Data Mart is a slice of the database, which is designed to represent an array of highly specialized thematic information, focused on specific queries.
The idea for data marts was proposed in 1991 by Forrester Research. The information warehouse was presented as a certain set of specific databases that contain information related to specific vectors of the corporation's activities.
The advantages of such a slice are that the target part of the data warehouse is as close as possible to a specific user; the content of thematic subsets of data previously aggregated by specialists, which are easier to customize and design in the future; Also, for the implementation of a data mart, no high-power computing equipment is required.
The Mail.Ru Cloud Big Bata service uses the Hive data mart.
Apache Hive is a data warehouse system in the Hadoop ecosystem.
A convenient and affordable way to work with Hive is to use the Hive View interface in the Ambari interface. Hive View provides the following features:
- interactive execution of SQL queries;
- visualization of the query plan;
- creating and deleting tables;
- saving and viewing the history of requests;
- adding custom functions (UDF);
- debugging of Tez tasks;
- adjusting Hive parameters;
To open Hive View, click on the button in the upper right corner of the menu bar and select Hive View 2.0 from the drop-down list.

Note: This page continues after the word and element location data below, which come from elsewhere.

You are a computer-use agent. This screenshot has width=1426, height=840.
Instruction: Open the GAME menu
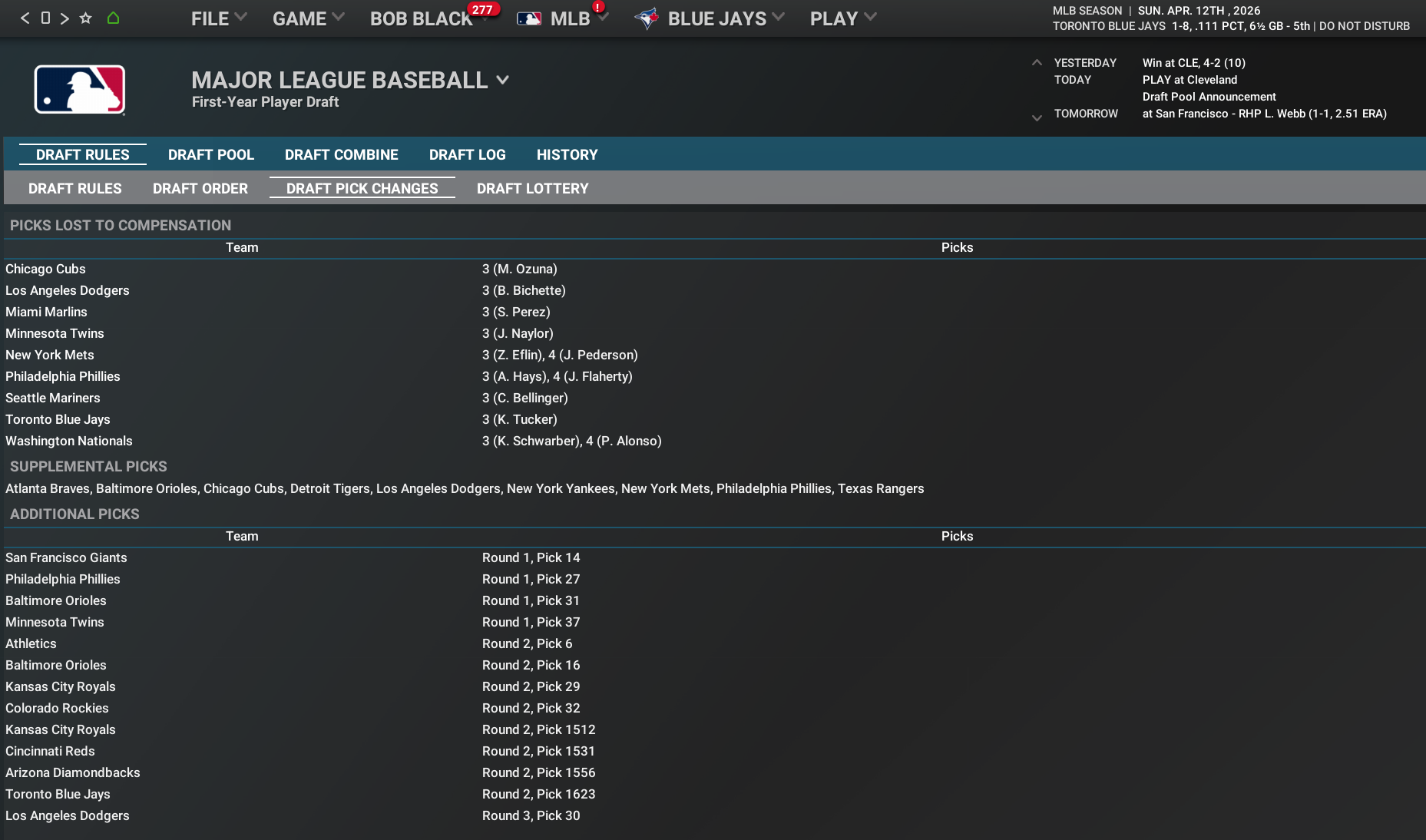coord(308,18)
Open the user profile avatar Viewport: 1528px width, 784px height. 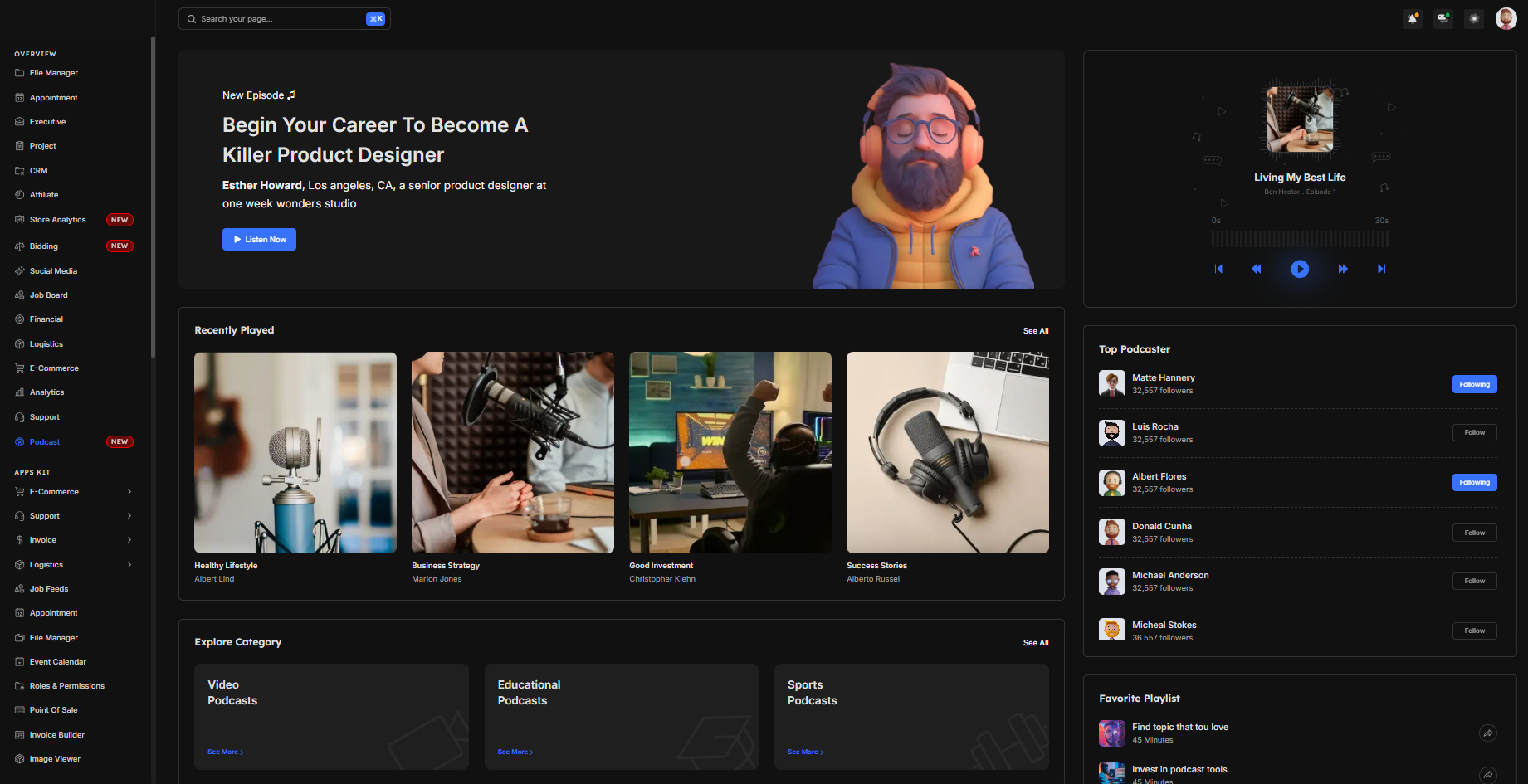tap(1506, 18)

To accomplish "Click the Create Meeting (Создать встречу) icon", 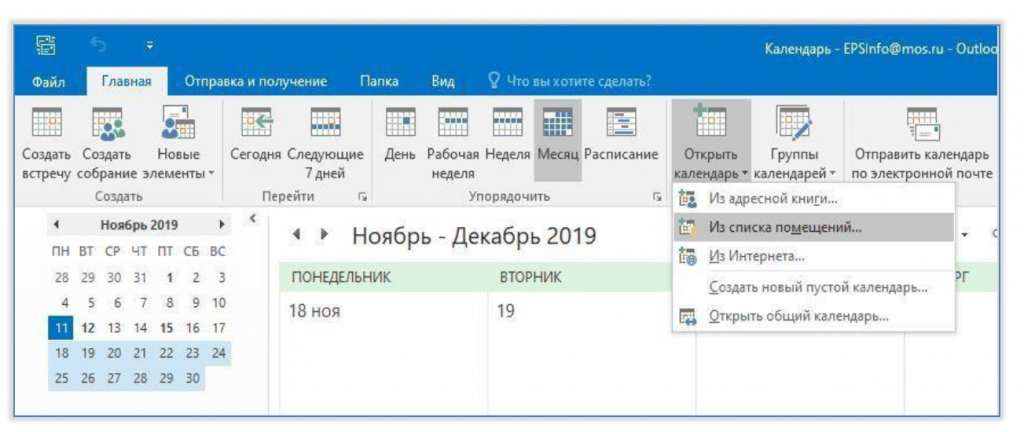I will pos(45,140).
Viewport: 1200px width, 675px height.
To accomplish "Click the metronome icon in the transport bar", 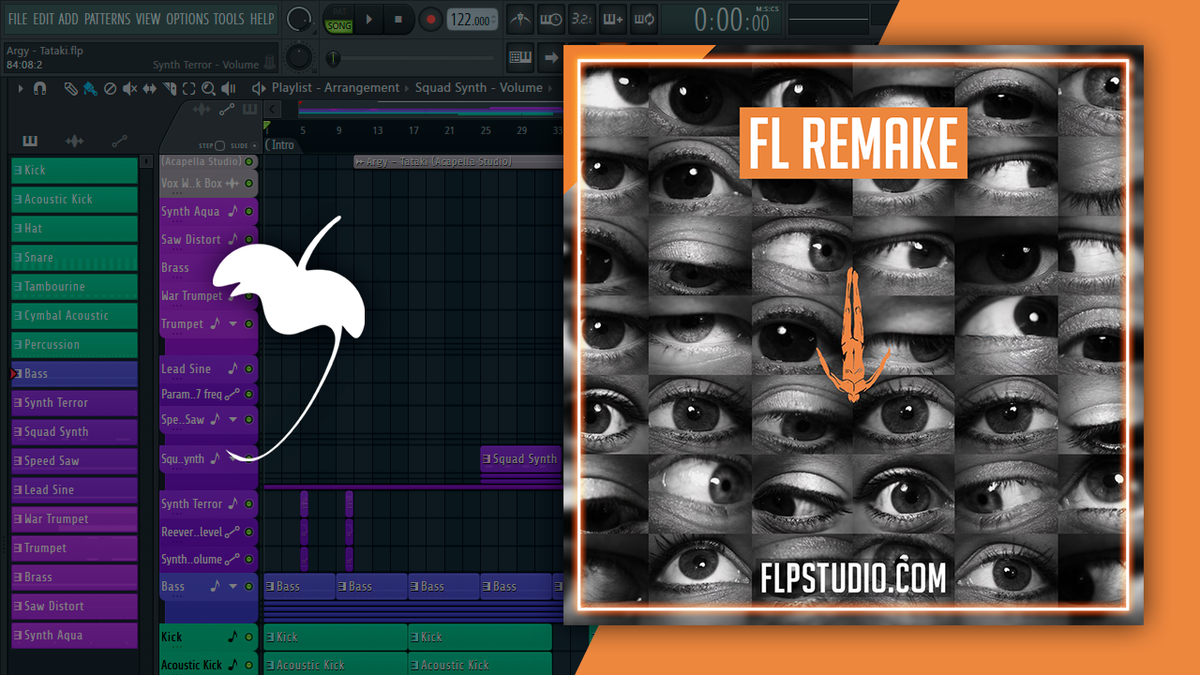I will pyautogui.click(x=519, y=18).
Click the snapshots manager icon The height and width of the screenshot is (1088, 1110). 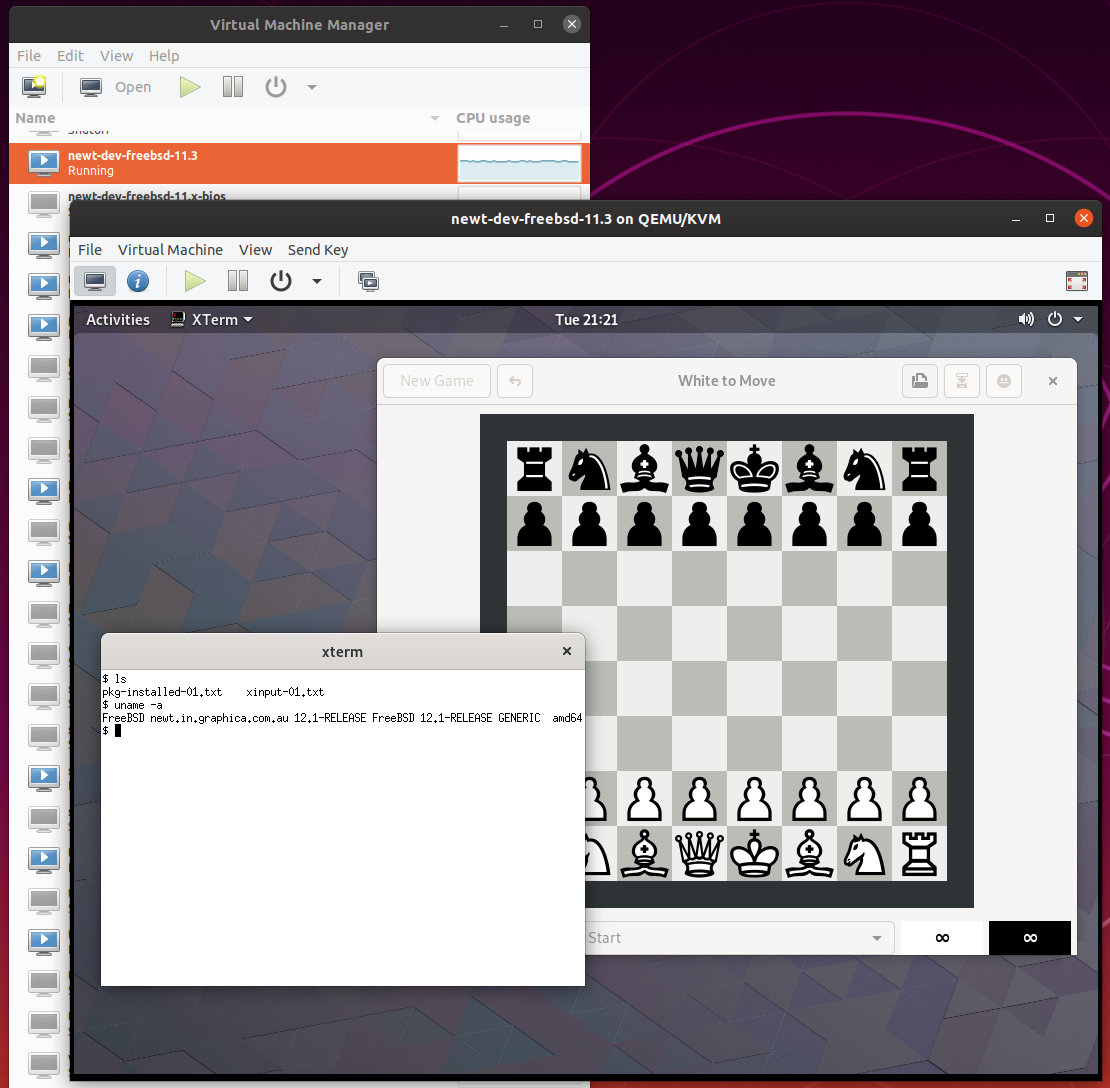coord(369,281)
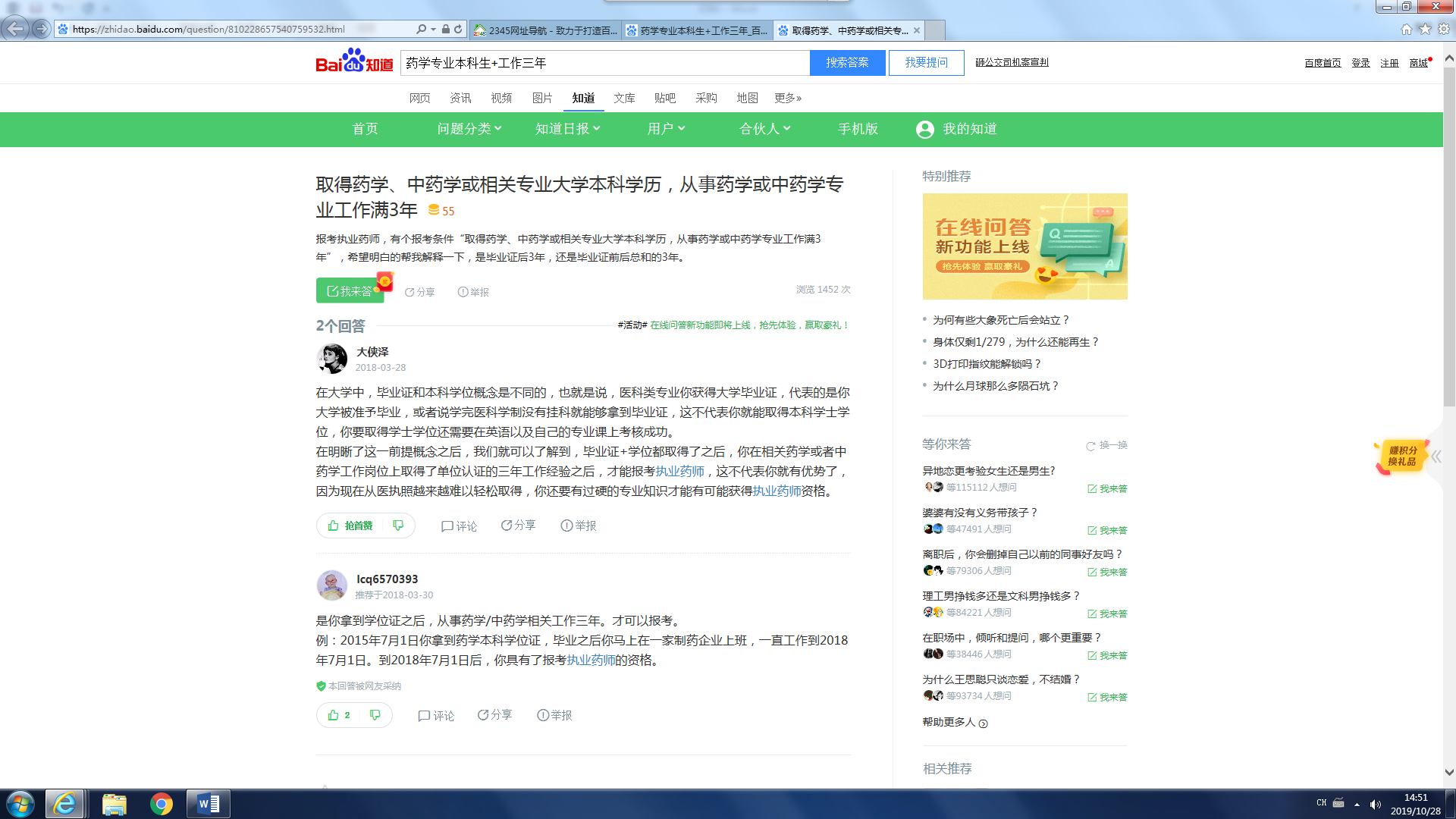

To simplify migration from older Ambari versions, the service also uses the previous version of Hive View (1.0). It has fewer features, but has a familiar interface.
The QUERY tab allows you to run queries interactively.
For more complex queries, you must first create tables and load data.
In the Tables tab, pressing the "+" button and then "UPLOAD TABLE" opens the interface for creating a table by loading a .csv file.
Next, you need to select the following parameters:
- Field type - CSV
- Field Delimiter -, (comma)
- Escape Character - \ (backslash)
- Quote Character - "(double quotes)
- Is first row header - enabled
If the downloaded data has a different format, then you should set the appropriate settings when downloading the file.
Below you need to select "Upload from Local", click on the text "Drag file to upload or click to browse" and upload the required file.
You can also check the correctness of the entered data and, if necessary, change them:
Then press the "Create" button. Hive View first loads the CSV file into a temporary table and, if successful, moves it to the backname table.